White House press secretary Josh Earnest said Obama has repeatedly warned the GOP not to “muck around with that legislation.”
“We’ve made clear, dating back to last fall, that the President would oppose any legislative effort to undermine the executive actions that he took to add greater accountability to our immigration system,” he said during his daily press briefing.
Asked whether that meant he’d veto the bill, Earnest said: “Yes.”
House Republicans unveiled a bill last week that funds the Homeland Security Department through September — with all other federal agencies — while also rolling back the executive action Obama took last year to shield the undocumented parents of U.S. citizens from deportation.

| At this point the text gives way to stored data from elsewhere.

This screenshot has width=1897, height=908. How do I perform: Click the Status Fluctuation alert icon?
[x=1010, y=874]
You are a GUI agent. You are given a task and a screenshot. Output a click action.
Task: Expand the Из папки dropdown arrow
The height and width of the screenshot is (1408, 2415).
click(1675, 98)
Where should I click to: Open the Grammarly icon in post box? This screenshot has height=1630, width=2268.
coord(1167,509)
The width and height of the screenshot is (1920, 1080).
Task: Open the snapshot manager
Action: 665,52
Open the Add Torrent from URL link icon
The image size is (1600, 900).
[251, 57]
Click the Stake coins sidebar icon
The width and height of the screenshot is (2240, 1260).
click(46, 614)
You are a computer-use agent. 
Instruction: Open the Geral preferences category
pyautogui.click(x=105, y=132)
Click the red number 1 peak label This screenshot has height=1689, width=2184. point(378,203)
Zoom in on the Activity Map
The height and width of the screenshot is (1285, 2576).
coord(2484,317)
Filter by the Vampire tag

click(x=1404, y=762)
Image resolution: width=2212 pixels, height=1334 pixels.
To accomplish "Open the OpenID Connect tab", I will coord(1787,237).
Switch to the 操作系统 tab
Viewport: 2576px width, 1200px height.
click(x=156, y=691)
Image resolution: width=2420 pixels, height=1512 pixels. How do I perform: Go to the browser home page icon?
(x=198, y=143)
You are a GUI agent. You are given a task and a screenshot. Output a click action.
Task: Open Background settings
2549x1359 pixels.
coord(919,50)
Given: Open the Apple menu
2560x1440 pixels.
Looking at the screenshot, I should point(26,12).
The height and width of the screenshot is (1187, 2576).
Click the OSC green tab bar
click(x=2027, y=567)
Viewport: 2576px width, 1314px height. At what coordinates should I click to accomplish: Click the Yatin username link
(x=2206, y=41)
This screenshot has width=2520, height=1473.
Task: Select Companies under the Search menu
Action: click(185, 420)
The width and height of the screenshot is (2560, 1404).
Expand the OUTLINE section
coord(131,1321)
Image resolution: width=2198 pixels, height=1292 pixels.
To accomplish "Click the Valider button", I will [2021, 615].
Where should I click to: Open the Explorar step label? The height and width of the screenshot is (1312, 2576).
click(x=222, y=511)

It also takes aim at an earlier Obama move that protected young undocumented immigrants — those who would have been included in the “Dream Act” — from deportation.
That bill, though, could face hurdles in the Senate, where it’s unlikely to win support from Democrats — complicating its path to the 60 votes needed to clear procedural hurdles.
Texas Republican Sen. John Cornyn said Sunday on CBS’ “Face the Nation” that the GOP will in “a targeted way to try to address and defund” what he called Obama’s “unconstitutional” executive action.
“But we’re not going to take any chances with the homeland,” Cornyn said.
The GOP had insisted in a December budget deal that funding for the Department of Homeland Security end on Feb. 27 — rather than running through much of the rest of the year, as the rest of the funding measure did.
Since the Paris attacks, GOP leaders have rushed to say they won’t put the entire department at risk. Cornyn did insist, though, that the GOP will still force a confrontation with Obama over immigration.
“His unconstitutional executive action is something that we are not going to take lying down. It’s something I think we are obligated to respond to,” Cornyn said.